Lessons from red geraniums

My mother-in-law recently shared a story with me about her red geraniums, and it got me thinking about geraniums and what they can teach us about life.

She lives in a climate where geraniums are perennial (not always the case where I live). Many years ago, a gardener who had beautiful geraniums gave my mother-in-law four cuttings from her plants, and for years, my mother-in-law kept them in pots and trimmed them or broke off stems when they started to outgrow the pots. But then she decided to start planting them in the ground at her home and her church. She also began giving away cuttings from neighbors and friends (and friends of friends) who asked for them. She told me she feels like the Johnny Appleseed of geraniums.

I love this story for many reasons. One is that I love geraniums, especially red ones. I love their smell and their fuzzy stems and their cheerful blooms. As I said, geraniums don’t always come back from one season to the next where I live, and when they do, they’re usually much punier than the first year:


Though the blooms were larger last year, I’m still happy for this geranium to have come back this summer.
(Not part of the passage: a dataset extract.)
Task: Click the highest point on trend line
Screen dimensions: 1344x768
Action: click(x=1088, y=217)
I managed to buy a really strange variety this summer and have been disappointed with how sparse they look. I guess I just prefer the big clomps of blooms that I get with standard geraniums.
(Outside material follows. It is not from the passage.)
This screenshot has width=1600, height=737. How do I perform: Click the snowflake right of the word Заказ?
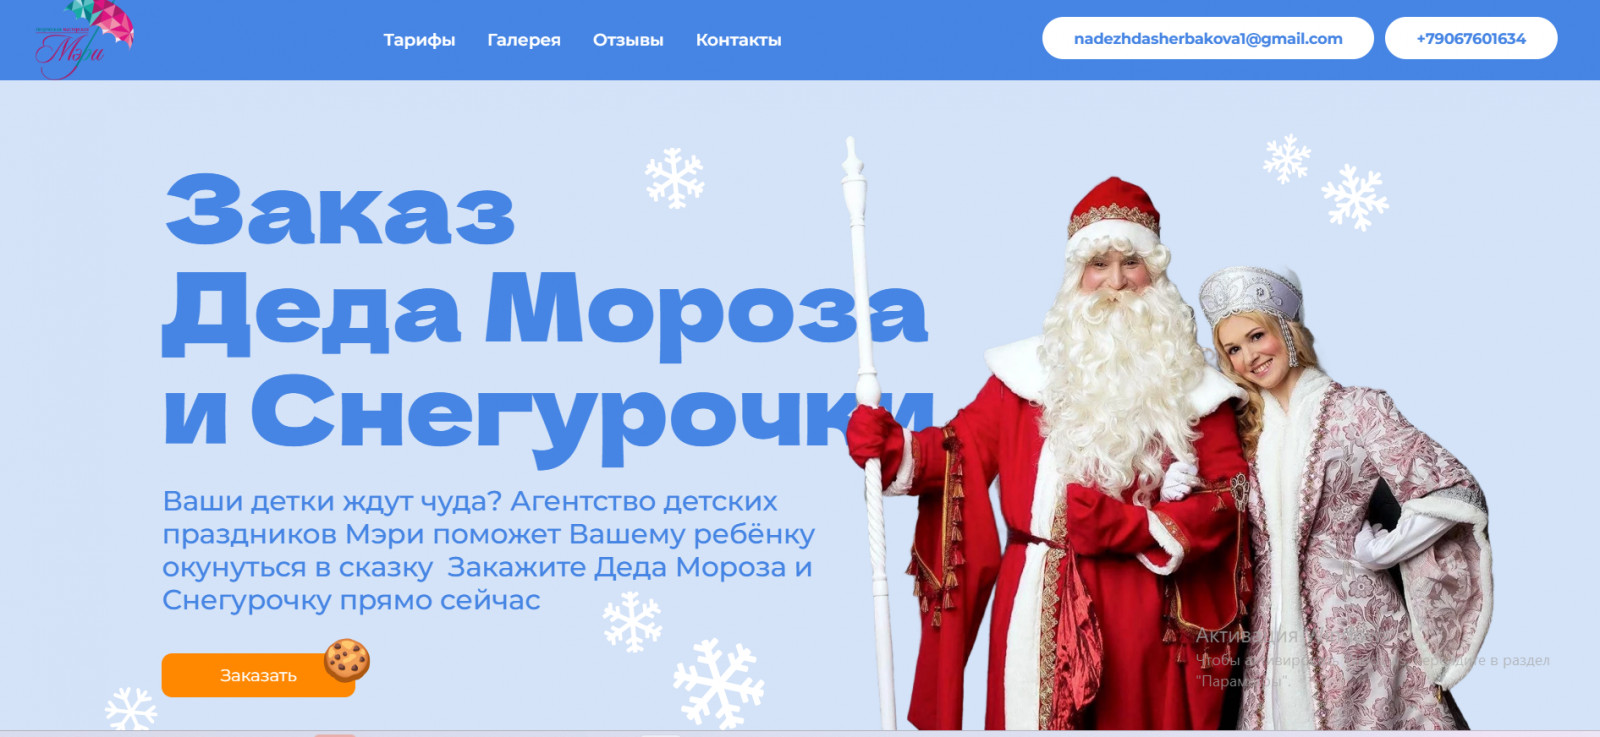674,179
The new variety of geranium I planted this year isn’t my favorite, but I still like the pop of color they add to the front porch.

I love her story because it was a response to one of my blog posts, and her response to my writing is one of the things I cherish about her. She is always so encouraging and excited about what I’m working on. Her sharing this story was a way to connect with me and let me know she cares about my vocation and my avocations. I do not take this for granted.
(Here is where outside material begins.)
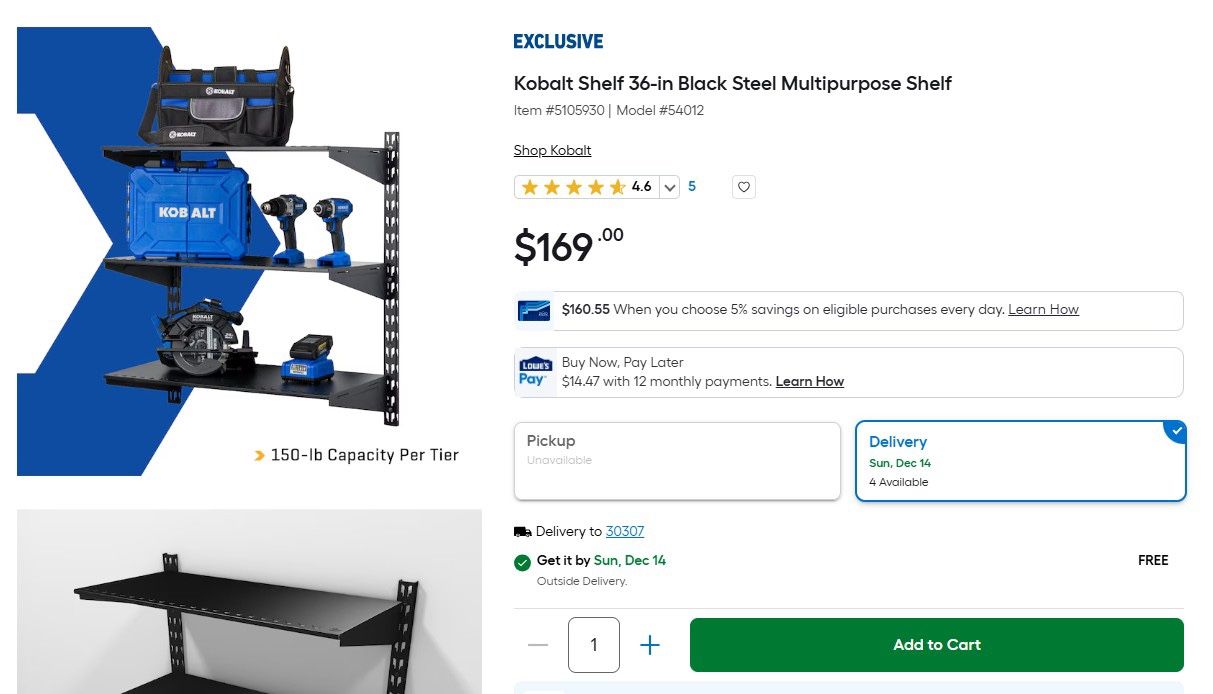
Task: Click Learn How next to 5% savings
Action: [x=1043, y=310]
I also love this story because of the lessons it can teach us about what we share with others, not just in the garden but also in life. In the case of my mother-in-law, she took a gift and multiplied it, sharing her talent for gardening and a gift of beauty with others near and far. She could have kept them all for herself, but she reached out with a gift to others.

For those of you who garden or have yards to care for, imagine the difference between a neighbor who shares beautiful flowers with you as opposed to the neighbor who – through neglect – shares weeds and tangled mess with you. Or maybe you’re the neighbor sharing the poison ivy vines? (I don’t judge: poison ivy can sprout up quickly and in the most expected places!)

In this same way, we choose what we share in life, too. We can share flowers or weeds with everyone around us in the way we speak to them, treat them and even ignore them. We can put up a thorny exterior that keeps others away from us, or we can be soft and fuzzy and inviting like those geranium stems, and cheerful like their blossoms.

I hope you’ll take a moment in the coming days to think about what you share with others. If you need a tangible reminder of what you want to share, put a red geranium on your front porch to remind you each time you leave your house that only you can choose what you give to the world.

8 thoughts on “Lessons from red geraniums

  1. Pingback: In the gardens of my friends | The Flourishing Tree

  2. Pingback: Neglecting the riotous garden | The Flourishing Tree

  3. Beautiful analogy. I’ve got two over-sized hanging pots bursting with old-variety red geraniums right outside my front door, so I’ll take your advice and let them remind me to share beauty and good cheer. May your mother-in-law’s influence be multiplied a hundred fold 🙂

    • Thanks, Tracey. I’m so glad you already have red geraniums by the door to remind you of this as you go out into the world. My mother-in-law emailed me after this post to let me know she’s inspired to go plant more geranium cuttings at her church. I’m sure they’ll look beautiful there.